Source potential for the Devonian fluvio-deltaic Arafura Group sediments is typically poor, with the exception of one lamalginite-rich sample from Arafura1 that has TOC contents of 0.85% (Sherwood et al, 2006). Modelling by Struckmeyer et al (2006b) implies that the Djabura and Darbilla formations are mature in the Goulburn Graben and northern Arafura Basin, but that expulsion only occurred where these units were buried to about 4km depth: in the case of Cobra1A, this resulted from subsidence of the Money Shoal Basin (Figure6).

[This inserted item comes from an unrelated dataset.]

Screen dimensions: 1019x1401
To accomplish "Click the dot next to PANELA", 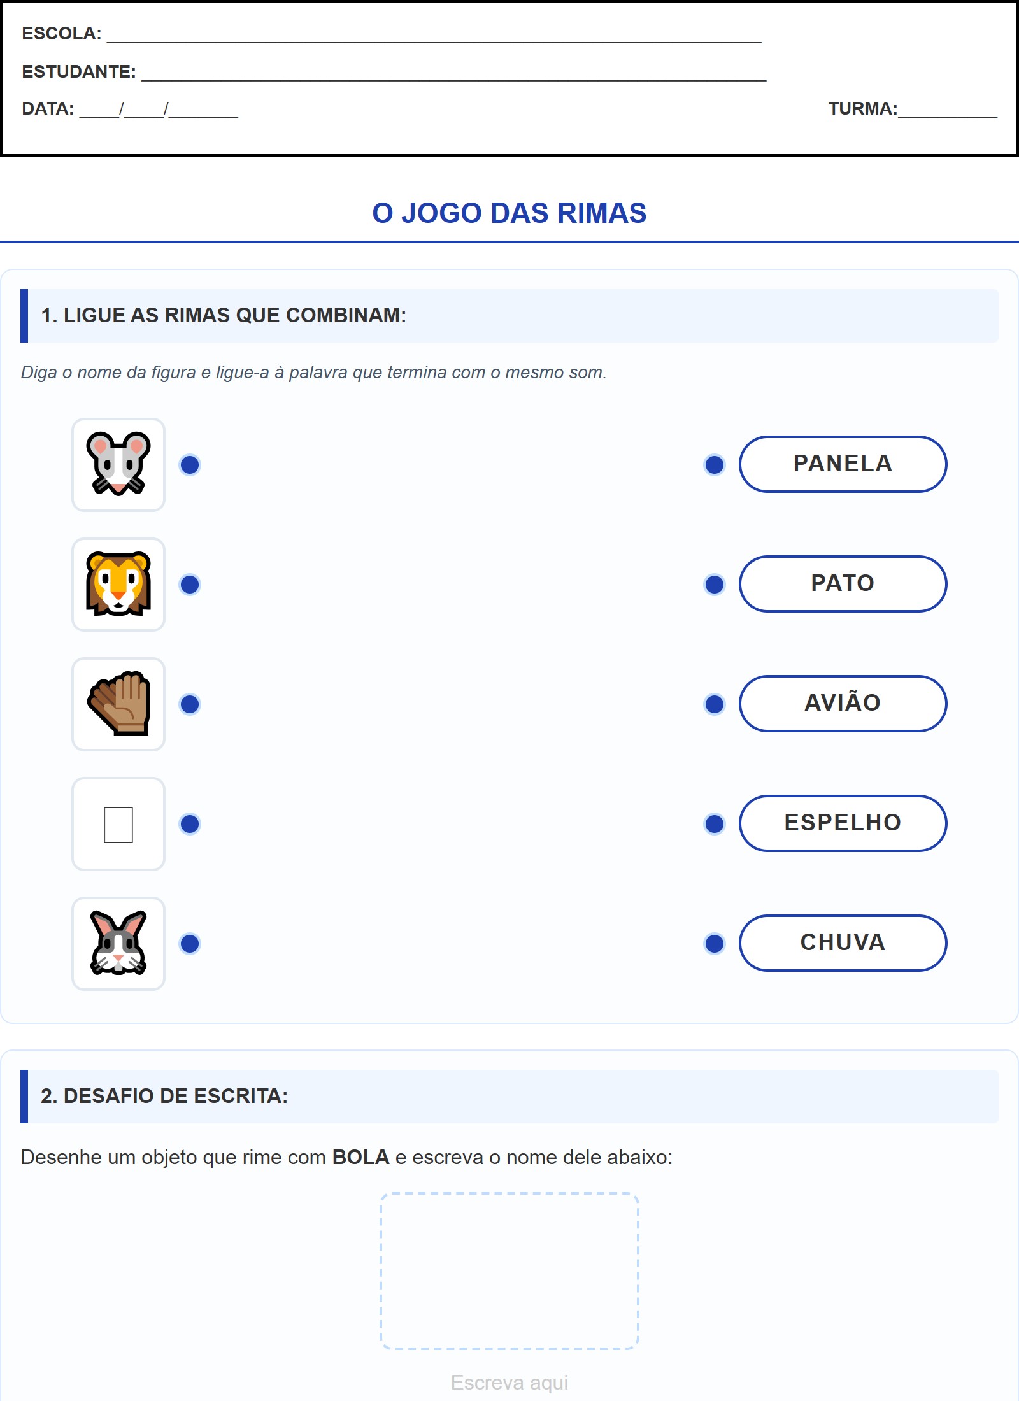I will tap(715, 465).
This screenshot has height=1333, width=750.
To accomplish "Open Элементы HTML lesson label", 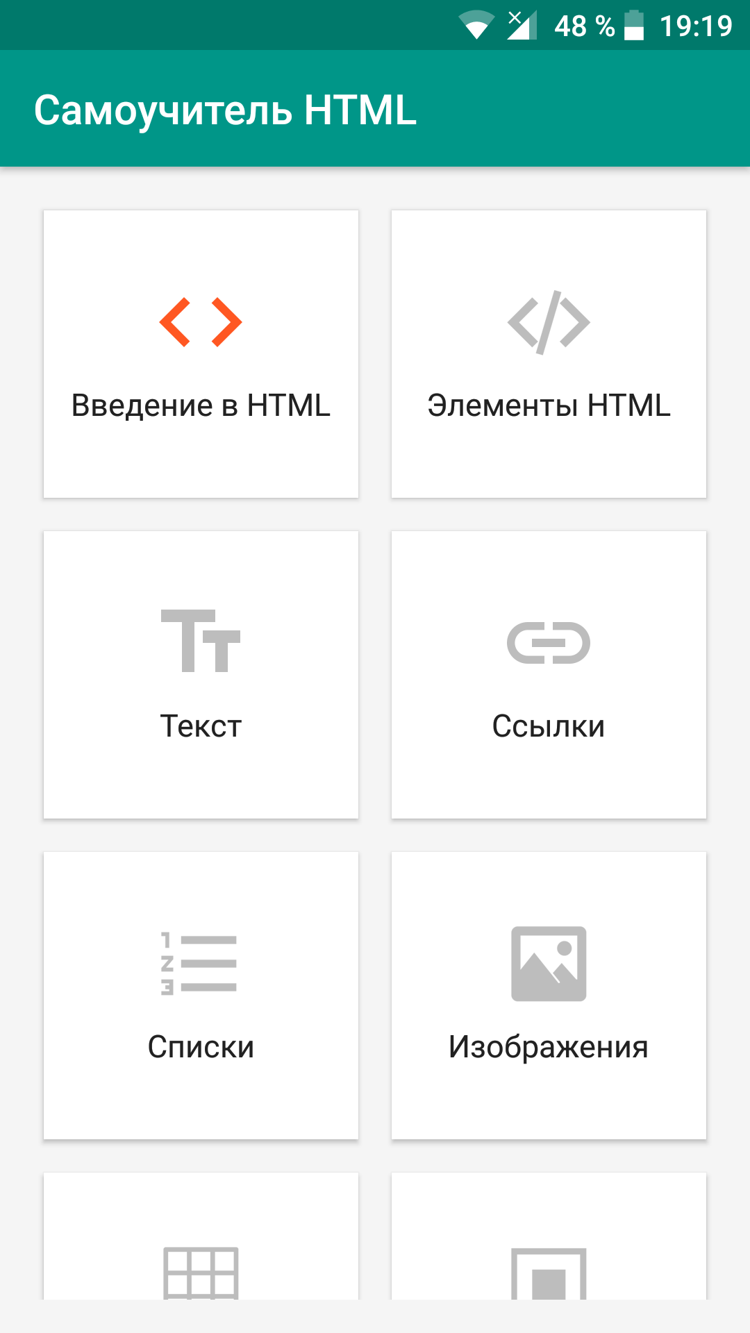I will (x=549, y=405).
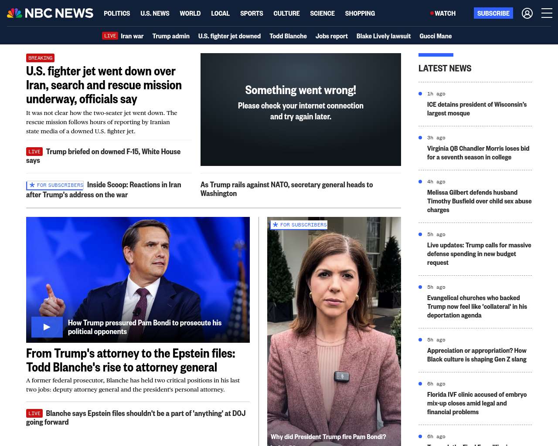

Good to very good potential source rocks are present in the Permo-Carboniferous Kulshill Group. The typical TOC content ranges from <0.4% to 3% with a maximum hydrogen index (HI) of 321mgHC/gTOC. Several samples in the central Goulburn Graben have TOC contents up to 9% and comprise land plant-derived organic matter such as vitrinite, sporinite and liptodetrinite (Sherwood et al, 2006). Based on vitrinite reflectance data at Kulka1 (0.9–2.4% Ro), the Kulshill Group in the western Goulburn Graben is mature to overmature for oil generation and mature for gas generation due to loading by the Money Shoal Basin. Elsewhere in the Arafura Basin, the Kulshill Group is immature for hydrocarbon generation.
Reservoir Rocks
Potential reservoir rocks in the Arafura Basin include shallow marine limestones and dolomites of the Cambro-Ordovician Goulburn Group, and terrestrial to fluvio-deltaic interbedded sandstones and mudstones of the Devonian Arafura Group and Permo-Carboniferous Kulshill Group. The Goulburn Group dolomite hosts an oil show and gas indication in Arafura1 and oil indications in Goulburn1 (Figure4). The unit has a maximum porosity of 7.7% that relies on the development of secondary porosity through features such as vugs and fractures (Earl, 2006). A risk associated with this unit is cementation reducing secondary porosity. The cementation is probably at least partly related to Triassic contraction and uplift. Siltstones and sandstones of the Arafura Group host the oil shows and indications in Arafura1 and Goulburn1, with the better quality reservoir occurring at Goulburn1 (maximum porosity of 19% and maximum permeability of 7.83mD). A significant proportion of the primary porosity has been destroyed by diagenetic effects, including silica overgrowths and carbonate cementation. Tasman1 encountered an oil show in an unnamed Carboniferous carbonate, and Kulka1 recorded an oil show in the Kulshill Group. Although no hydrocarbons have been found within the uppermost part of the Kulshill Group, these sediments display good reservoir characteristics, averaging 5.5% porosity, with a maximum porosity of 17.7% being recorded at Tasman1. Carbonate cements are sporadic throughout the group but there is evidence of multiple fracture sets (such as at Chameleon1), which could enhance the overall permeability and porosity (Earl, 2006).
Seals
There is little information about potential Paleozoic seals; however, oil shows and indications below thick Devonian fine-grained sediments in Arafura1 and Goulburn1 attest to the sealing capacity of this unit (Petroconsultants, 1989). Oil indications above this seal in Arafura1 are the result of fault migration (Labutis et al, 1992; Earl, 2006). Mudstones at the top and base of the Cambro-Ordovician Goulburn Group may also provide a seal for adjacent carbonate reservoirs, and Permo-Carboniferous dolerite sills such as that intersected in Kulka1 may provide localised seals.